The impact of the Varanasi roadshow on the political climate has been quite dramatic. Although some commentators persisted with their belief that Modi is entirely a creation of hype and that there is a sullen, silent majority that will troop to the polling stations and vote along caste and religious lines, those who were present at the venue--or those who saw the full broadcast on TV--had a very takeaway. The overall conclusion was that there is an amazing groundswell of support for Modi and that this election could experience a definite "Modi impact", if not a "Modi wave."
The punters who speculate on the stock exchangers have for long concluded that Modi is the likely winner of the 2014 election. Yet, the media remained sceptical as were most of the so-called opinion-makers, disproportionately based in Delhi. After Thursday afternoon's show, even the sceptics appear to have grudgingly conceded that the momentum is clearly with Modi.

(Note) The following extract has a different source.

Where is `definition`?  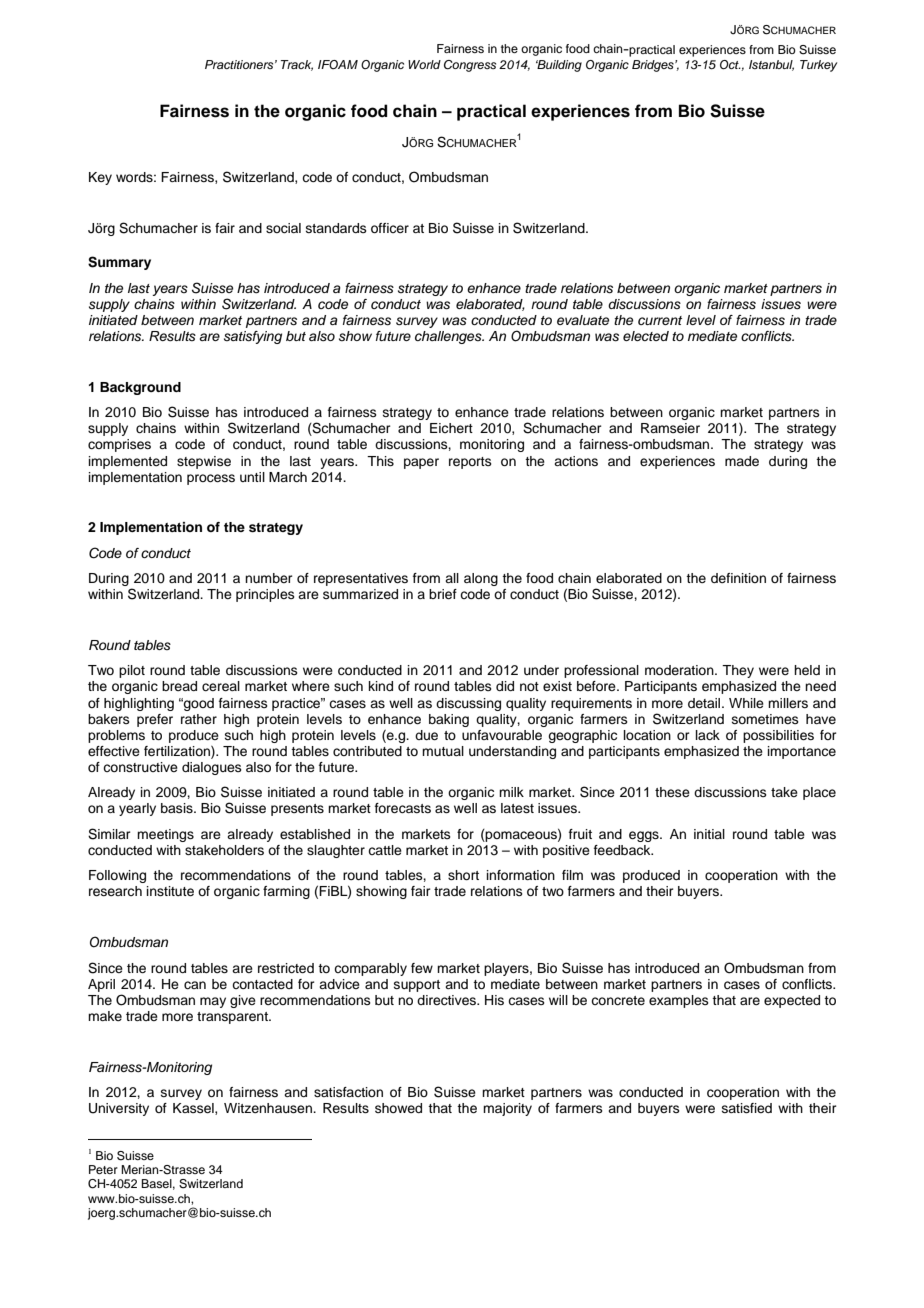
definition is located at coordinates (738, 578).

The second consequence of the Varanasi roadshow is that commentators are latching on to every word of Modi to assist them in creating a mental picture of the philosophy that will drive Modi if and when he moves into Race Course Road.
For years Modi has been stressing the importance of a non-sectarian and non-discriminatory and all-embracing approach to administration and governance. I can recall that in his speeches in Gujarat he used to say that a new or improved public facility doesn't have denominational barriers. When a new bridge or road is built, it is for all citizens and not exclusively for Hindus or partially for Hindus. The shift in rhetoric from "six crore Gujaratis" to "100 crore Indians" was a natural, linear progression.
Unfortunately, the persistence of a section of the commentariat with the 2002 riots meant that Modi's message of "sab ke saath, sab ka vikas" suffered from a huge transmission loss. A grotesque caricature of Modi as a Hindu supremacist who will do to Muslims what Hitler did to the Jews continues to do the rounds. It has found reflection in the alarmist appeals by non-resident intellectuals to Indian voters to somehow stop the Modi bandwagon from rolling into Delhi. So much so that last Thursday, one eminent Left-leaning commentator equated Modi's Varanasi roadshow to the Nuremberg rallies of the National Socialists.
After the awesome scale of the roadshow began to sink in, the perception of Modi has begun to be modified. At Varanasi, Modi referred to the unique cultural traditions of Varanasi--the so-called Ganga-Jamuni tehzeeb. The importance of this simple acknowledgement of the richness and spread of India's "spiritual capital" was not so much that Modi had discovered the obvious. It was his way of forcefully dissociating himself from the extreme Hindu voices who have chosen this time to crawl out of the woodwork.
In the past too Modi had made gestures but each time they had been spurned on grounds of insincerity. This time he was heard and there was a rash of media speculation underling Modi's audacious bid to refashion his image by suggesting that he wanted to embrace all Indians without those Indians having to change their lifestyles and beliefs.
The 'changed' Modi makes appealing headlines and provides a subject for countless hours of studio discussions. But has Modi succumbed to the complex realties of India. The media would love to make us think that he has.
However, there is another perspective. Is it Modi who has changed? Alternatively, is it the media that has stopped looking at Modi with a pre-determined mindset? Has the fact that Modi looks like being on the cusp of a famous victory forced a review of a media position that had remain unchanged for so long? These are issues worth considering. But in accepting that the Modi of 2014 is not the Modi who was painted as an ogre for the past years, the media has bowed to popular opinion. Naturally, the retreat hasn't been graceful and hence the assertion that the media wasn't wrong but it is Modi who has changed.